* Stated task: Reproduce every one of the following items word for word.

^^^^^^^^^^^^^^^^

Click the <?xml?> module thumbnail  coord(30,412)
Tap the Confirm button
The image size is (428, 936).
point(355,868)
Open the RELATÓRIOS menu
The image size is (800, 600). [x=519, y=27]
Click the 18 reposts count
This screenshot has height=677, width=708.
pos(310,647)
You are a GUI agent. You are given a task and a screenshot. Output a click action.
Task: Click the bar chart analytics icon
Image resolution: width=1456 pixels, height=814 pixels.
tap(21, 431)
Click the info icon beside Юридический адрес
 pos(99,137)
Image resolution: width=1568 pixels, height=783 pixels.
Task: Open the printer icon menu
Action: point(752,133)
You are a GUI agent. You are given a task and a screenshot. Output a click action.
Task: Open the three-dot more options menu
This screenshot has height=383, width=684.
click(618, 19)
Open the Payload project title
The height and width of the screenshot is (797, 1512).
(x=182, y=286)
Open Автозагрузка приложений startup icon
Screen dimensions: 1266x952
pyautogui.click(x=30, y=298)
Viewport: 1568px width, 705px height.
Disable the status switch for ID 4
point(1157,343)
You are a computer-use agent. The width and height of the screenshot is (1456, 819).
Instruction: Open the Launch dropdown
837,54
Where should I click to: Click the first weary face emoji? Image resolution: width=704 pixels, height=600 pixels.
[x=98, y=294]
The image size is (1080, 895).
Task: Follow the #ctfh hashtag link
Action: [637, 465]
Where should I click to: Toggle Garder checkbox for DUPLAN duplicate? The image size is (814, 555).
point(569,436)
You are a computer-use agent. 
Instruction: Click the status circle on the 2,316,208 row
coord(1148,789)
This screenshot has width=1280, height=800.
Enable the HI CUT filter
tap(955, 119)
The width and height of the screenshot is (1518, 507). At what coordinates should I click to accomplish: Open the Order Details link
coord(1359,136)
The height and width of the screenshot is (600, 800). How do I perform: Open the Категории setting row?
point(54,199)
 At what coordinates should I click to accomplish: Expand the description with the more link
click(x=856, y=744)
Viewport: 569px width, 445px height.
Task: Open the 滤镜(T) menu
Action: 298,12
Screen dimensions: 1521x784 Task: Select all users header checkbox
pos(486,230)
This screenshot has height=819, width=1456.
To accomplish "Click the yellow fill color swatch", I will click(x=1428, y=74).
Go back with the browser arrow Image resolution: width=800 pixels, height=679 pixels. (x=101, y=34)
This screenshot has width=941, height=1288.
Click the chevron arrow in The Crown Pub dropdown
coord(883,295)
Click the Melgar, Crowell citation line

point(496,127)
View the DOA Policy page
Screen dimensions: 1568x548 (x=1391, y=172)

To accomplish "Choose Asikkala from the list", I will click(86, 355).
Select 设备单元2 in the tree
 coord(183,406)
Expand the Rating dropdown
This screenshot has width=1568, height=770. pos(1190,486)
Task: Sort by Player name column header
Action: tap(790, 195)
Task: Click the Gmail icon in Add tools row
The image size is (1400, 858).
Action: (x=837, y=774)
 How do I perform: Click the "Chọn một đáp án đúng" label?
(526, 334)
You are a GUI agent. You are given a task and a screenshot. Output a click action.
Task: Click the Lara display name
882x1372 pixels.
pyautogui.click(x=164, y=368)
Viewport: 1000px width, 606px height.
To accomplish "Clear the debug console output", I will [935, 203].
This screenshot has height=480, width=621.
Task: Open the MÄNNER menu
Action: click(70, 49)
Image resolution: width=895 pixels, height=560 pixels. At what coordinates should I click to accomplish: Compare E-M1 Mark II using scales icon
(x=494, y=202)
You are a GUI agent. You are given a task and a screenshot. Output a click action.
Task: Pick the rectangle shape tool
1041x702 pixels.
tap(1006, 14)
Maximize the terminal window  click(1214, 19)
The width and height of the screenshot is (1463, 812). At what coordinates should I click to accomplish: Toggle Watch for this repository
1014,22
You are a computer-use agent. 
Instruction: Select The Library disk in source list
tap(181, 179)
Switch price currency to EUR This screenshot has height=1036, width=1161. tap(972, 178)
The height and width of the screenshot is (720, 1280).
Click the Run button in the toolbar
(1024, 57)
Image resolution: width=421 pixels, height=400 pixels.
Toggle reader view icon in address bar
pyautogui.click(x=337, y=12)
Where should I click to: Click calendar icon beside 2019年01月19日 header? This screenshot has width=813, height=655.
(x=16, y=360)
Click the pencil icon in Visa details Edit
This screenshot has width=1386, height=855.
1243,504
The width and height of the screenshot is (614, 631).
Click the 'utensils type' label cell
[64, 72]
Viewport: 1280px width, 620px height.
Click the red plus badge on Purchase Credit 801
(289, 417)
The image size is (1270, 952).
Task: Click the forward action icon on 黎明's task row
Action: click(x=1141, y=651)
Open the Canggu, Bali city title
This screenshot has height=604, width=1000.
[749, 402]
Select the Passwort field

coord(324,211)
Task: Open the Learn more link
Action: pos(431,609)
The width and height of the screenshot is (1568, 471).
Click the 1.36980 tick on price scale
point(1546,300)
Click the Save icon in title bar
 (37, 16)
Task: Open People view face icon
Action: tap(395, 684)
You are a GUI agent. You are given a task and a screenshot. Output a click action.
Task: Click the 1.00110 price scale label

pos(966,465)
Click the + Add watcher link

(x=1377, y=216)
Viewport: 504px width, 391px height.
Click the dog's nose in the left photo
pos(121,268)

^^^^^^^^^^^^^^^^

* The output:
Click the <?xml?> module thumbnail  coord(30,412)
Tap the Confirm button
The image size is (428, 936).
point(355,868)
Open the RELATÓRIOS menu
The image size is (800, 600). [x=519, y=27]
Click the 18 reposts count
This screenshot has height=677, width=708.
pos(310,647)
You are a GUI agent. You are given a task and a screenshot. Output a click action.
Task: Click the bar chart analytics icon
Image resolution: width=1456 pixels, height=814 pixels.
tap(21, 431)
Click the info icon beside Юридический адрес
 pos(99,137)
Image resolution: width=1568 pixels, height=783 pixels.
Task: Open the printer icon menu
Action: point(752,133)
You are a GUI agent. You are given a task and a screenshot. Output a click action.
Task: Open the three-dot more options menu
This screenshot has height=383, width=684.
click(618, 19)
Open the Payload project title
The height and width of the screenshot is (797, 1512).
(x=182, y=286)
Open Автозагрузка приложений startup icon
Screen dimensions: 1266x952
pyautogui.click(x=30, y=298)
Viewport: 1568px width, 705px height.
Disable the status switch for ID 4
point(1157,343)
You are a computer-use agent. The width and height of the screenshot is (1456, 819).
Instruction: Open the Launch dropdown
837,54
Where should I click to: Click the first weary face emoji? Image resolution: width=704 pixels, height=600 pixels.
[x=98, y=294]
The image size is (1080, 895).
Task: Follow the #ctfh hashtag link
Action: [637, 465]
Where should I click to: Toggle Garder checkbox for DUPLAN duplicate? The image size is (814, 555).
point(569,436)
You are a computer-use agent. 
Instruction: Click the status circle on the 2,316,208 row
coord(1148,789)
This screenshot has width=1280, height=800.
Enable the HI CUT filter
tap(955, 119)
The width and height of the screenshot is (1518, 507). At what coordinates should I click to accomplish: Open the Order Details link
coord(1359,136)
The height and width of the screenshot is (600, 800). How do I perform: Open the Категории setting row?
point(54,199)
 At what coordinates should I click to accomplish: Expand the description with the more link
click(x=856, y=744)
Viewport: 569px width, 445px height.
Task: Open the 滤镜(T) menu
Action: 298,12
Screen dimensions: 1521x784 Task: Select all users header checkbox
pos(486,230)
This screenshot has height=819, width=1456.
To accomplish "Click the yellow fill color swatch", I will click(x=1428, y=74).
Go back with the browser arrow Image resolution: width=800 pixels, height=679 pixels. (x=101, y=34)
This screenshot has width=941, height=1288.
Click the chevron arrow in The Crown Pub dropdown
coord(883,295)
Click the Melgar, Crowell citation line

point(496,127)
View the DOA Policy page
Screen dimensions: 1568x548 (x=1391, y=172)

To accomplish "Choose Asikkala from the list", I will click(86, 355).
Select 设备单元2 in the tree
 coord(183,406)
Expand the Rating dropdown
This screenshot has width=1568, height=770. pos(1190,486)
Task: Sort by Player name column header
Action: tap(790, 195)
Task: Click the Gmail icon in Add tools row
The image size is (1400, 858).
Action: (x=837, y=774)
 How do I perform: Click the "Chọn một đáp án đúng" label?
(526, 334)
You are a GUI agent. You are given a task and a screenshot. Output a click action.
Task: Click the Lara display name
882x1372 pixels.
pyautogui.click(x=164, y=368)
Viewport: 1000px width, 606px height.
To accomplish "Clear the debug console output", I will [935, 203].
This screenshot has height=480, width=621.
Task: Open the MÄNNER menu
Action: click(70, 49)
Image resolution: width=895 pixels, height=560 pixels. At what coordinates should I click to accomplish: Compare E-M1 Mark II using scales icon
(x=494, y=202)
You are a GUI agent. You are given a task and a screenshot. Output a click action.
Task: Pick the rectangle shape tool
1041x702 pixels.
tap(1006, 14)
Maximize the terminal window  click(1214, 19)
The width and height of the screenshot is (1463, 812). At what coordinates should I click to accomplish: Toggle Watch for this repository
1014,22
You are a computer-use agent. 
Instruction: Select The Library disk in source list
tap(181, 179)
Switch price currency to EUR This screenshot has height=1036, width=1161. tap(972, 178)
The height and width of the screenshot is (720, 1280).
Click the Run button in the toolbar
(1024, 57)
Image resolution: width=421 pixels, height=400 pixels.
Toggle reader view icon in address bar
pyautogui.click(x=337, y=12)
Where should I click to: Click calendar icon beside 2019年01月19日 header? This screenshot has width=813, height=655.
(x=16, y=360)
Click the pencil icon in Visa details Edit
This screenshot has width=1386, height=855.
1243,504
The width and height of the screenshot is (614, 631).
Click the 'utensils type' label cell
[64, 72]
Viewport: 1280px width, 620px height.
Click the red plus badge on Purchase Credit 801
(289, 417)
The image size is (1270, 952).
Task: Click the forward action icon on 黎明's task row
Action: click(x=1141, y=651)
Open the Canggu, Bali city title
This screenshot has height=604, width=1000.
[749, 402]
Select the Passwort field

coord(324,211)
Task: Open the Learn more link
Action: pos(431,609)
The width and height of the screenshot is (1568, 471).
Click the 1.36980 tick on price scale
point(1546,300)
Click the Save icon in title bar
 (37, 16)
Task: Open People view face icon
Action: tap(395, 684)
You are a GUI agent. You are given a task and a screenshot. Output a click action.
Task: Click the 1.00110 price scale label

pos(966,465)
Click the + Add watcher link

(x=1377, y=216)
Viewport: 504px width, 391px height.
Click the dog's nose in the left photo
pos(121,268)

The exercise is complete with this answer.